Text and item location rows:
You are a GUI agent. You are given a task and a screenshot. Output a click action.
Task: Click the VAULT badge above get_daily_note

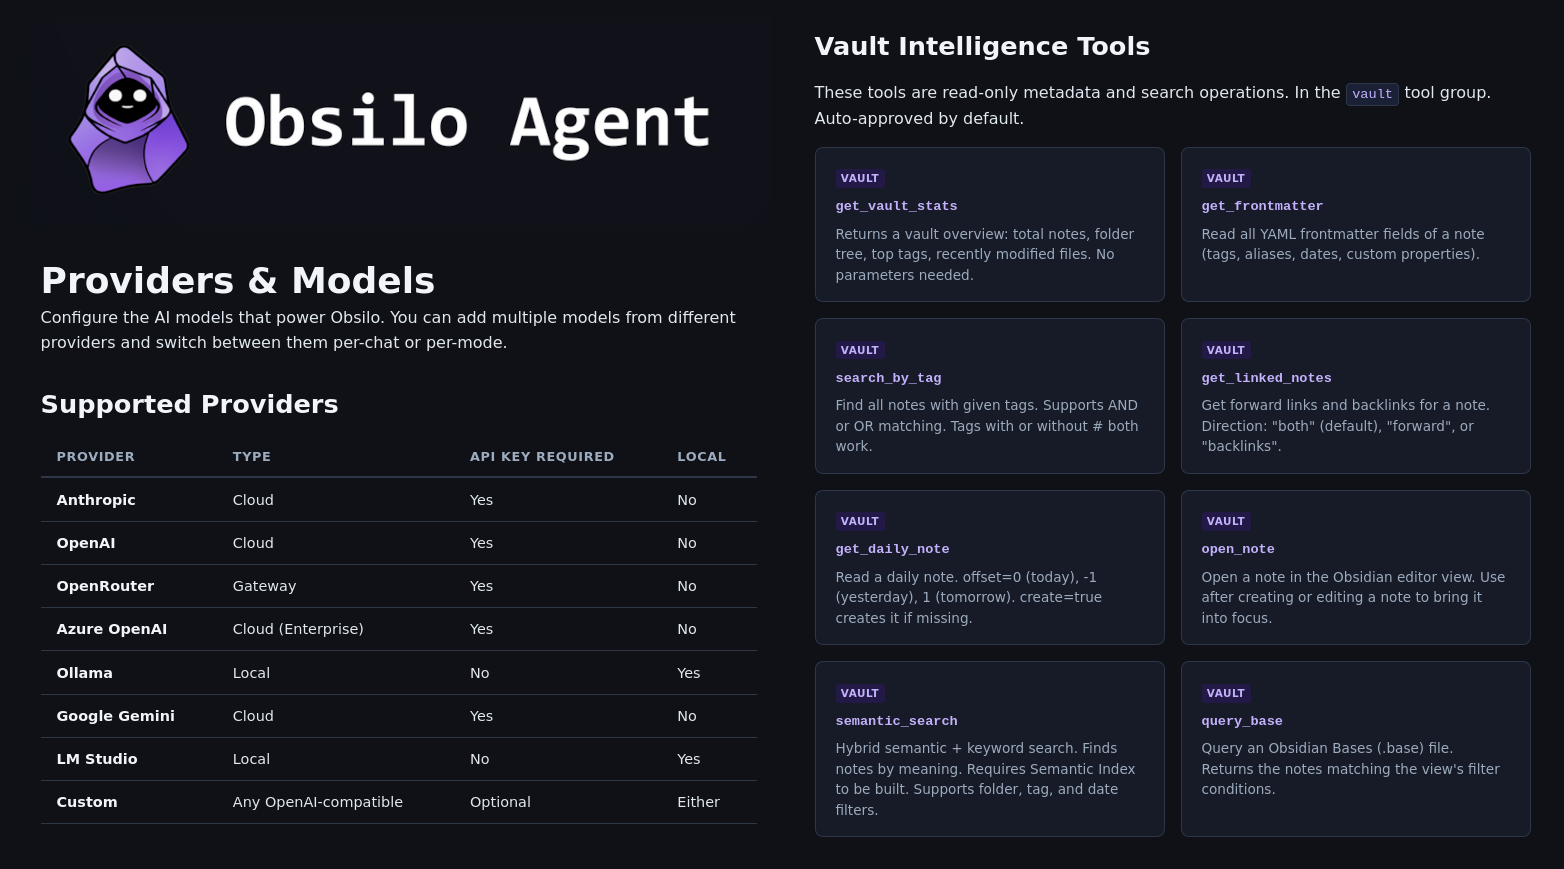[x=860, y=521]
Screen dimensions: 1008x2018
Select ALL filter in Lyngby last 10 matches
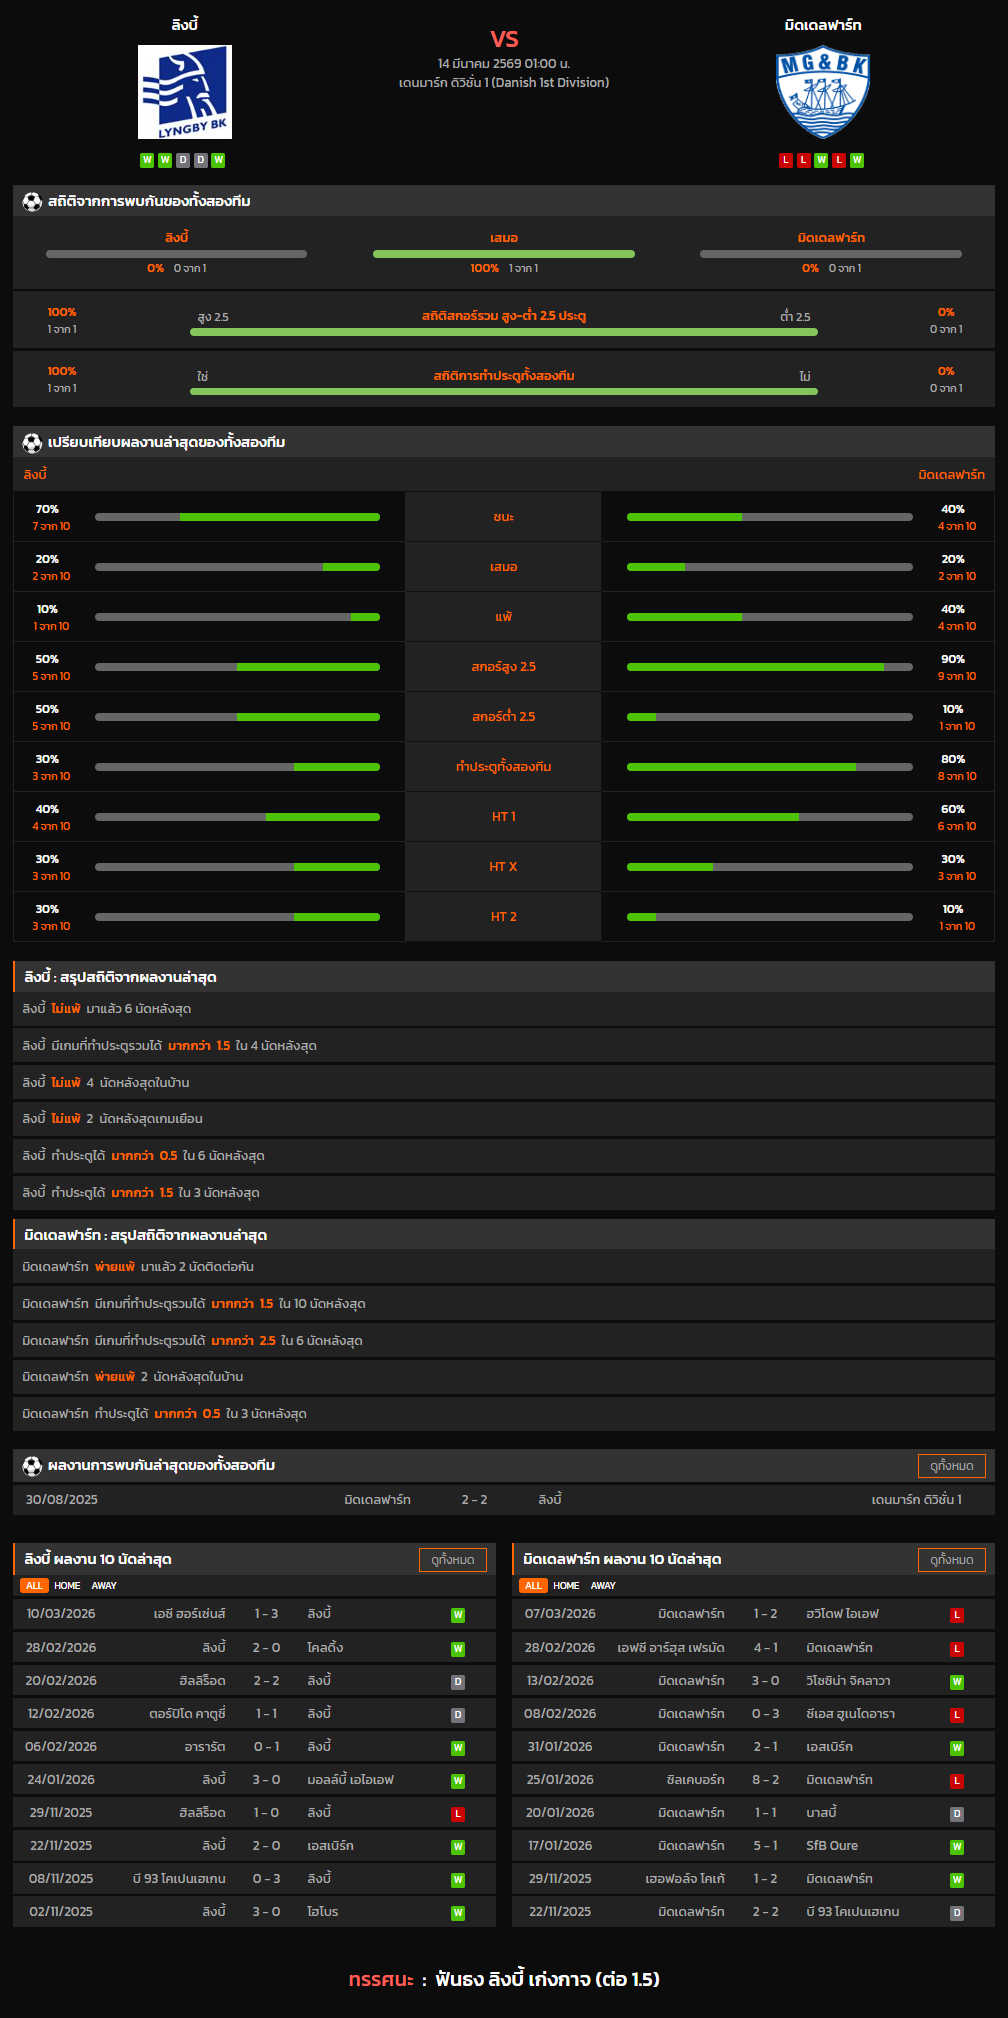(34, 1586)
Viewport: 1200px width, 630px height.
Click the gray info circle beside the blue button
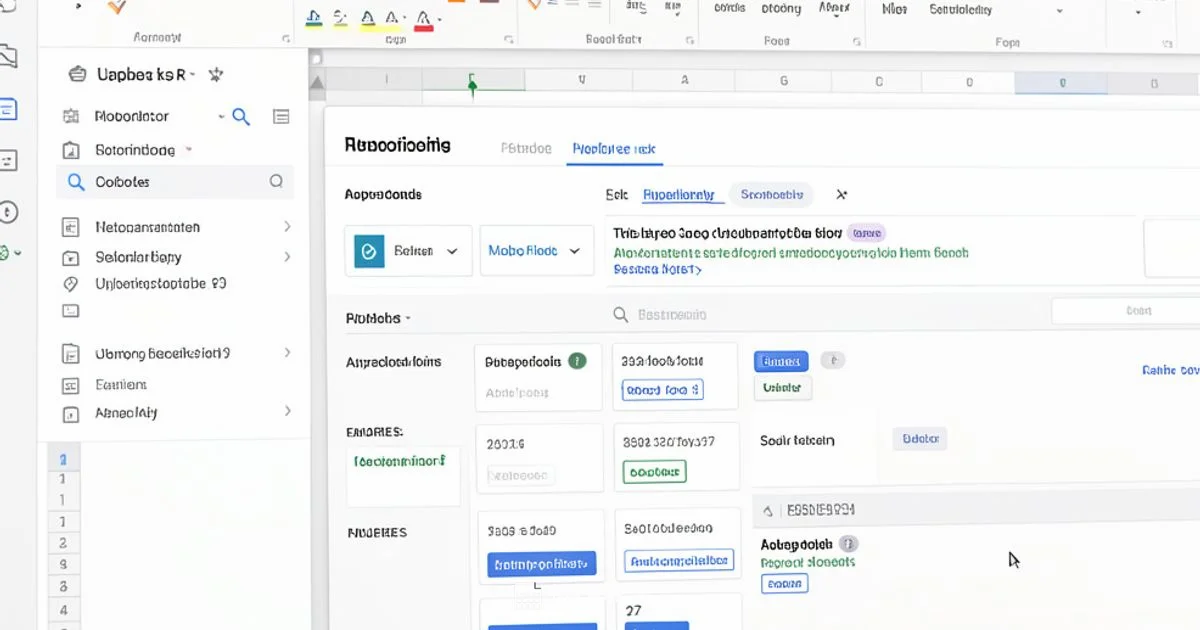coord(833,360)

— Instructions for the task —
Retype every one of the rows above exactly, line for line, and omit the pictures from your answer.

— The completed task —
You are a GUI agent. You are given a task and a screenshot. Output a click action.
Task: Click the VAULT badge above get_daily_note

[x=860, y=521]
Screen dimensions: 1008x2018
Select ALL filter in Lyngby last 10 matches
(34, 1586)
Viewport: 1200px width, 630px height.
Click the gray info circle beside the blue button
coord(833,360)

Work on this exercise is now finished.